An archaeologist explores the enduring appeal of urban life
MONICA SMITH begins her provocative and engaging tour of 6,000 years of “crowd-based living” with a question: Why cities? The problems that arise from packing too many people into too small a space range from inadequate food supply and housing to unmanageable waste, not to mention disease, crime and the daily indignities of living on top of the neighbours. These difficulties began in ancient Mesopotamia, the Indus river valley, and in the sprawling metropolises of the Mayan and Aztec empires.
Of course, city life can sometimes be unpleasant. The hustle can foster anxiety. Disease can spread easily in congested neighbourhoods. Newcomers sometimes find themselves no better off than they were in the countryside. All these problems were as familiar in imperial Rome as in Brazil’s favelas today. But Ms Smith is an optimist—perhaps to a fault. Even the worst blights, such as shanty towns and overflowing landfills are, for her, as much cause for celebration as worry.
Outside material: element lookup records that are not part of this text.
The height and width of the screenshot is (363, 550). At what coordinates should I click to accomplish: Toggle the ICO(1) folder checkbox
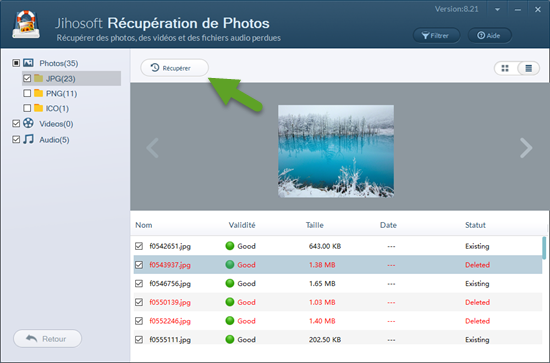click(x=27, y=108)
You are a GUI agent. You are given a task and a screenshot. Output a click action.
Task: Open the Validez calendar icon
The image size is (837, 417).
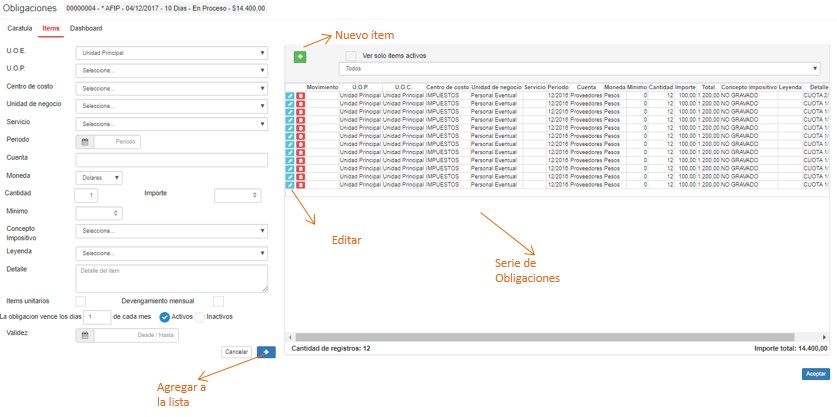coord(85,335)
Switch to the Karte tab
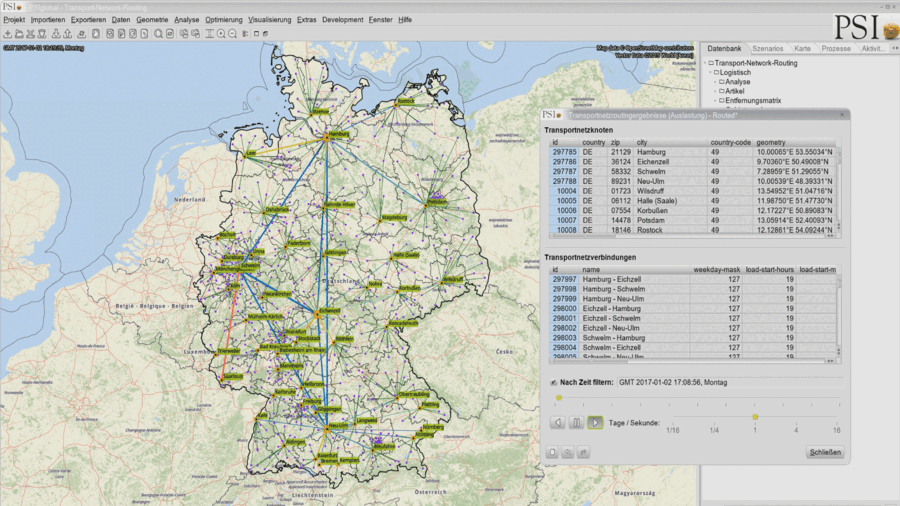The height and width of the screenshot is (506, 900). 802,48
A recurrent theme is the continuity of urban life across both time and space. When the conquistadors encountered the metropolises of the New World, they felt an instant sense of recognition. There were the same broad thoroughfares and marketplaces, grand religious buildings and crowded slums. Ms Smith thinks their “experiences with New World cities like Tenochtitlan and Cuzco provide the nearest thing to a laboratory condition for capturing the universality of the urban form”.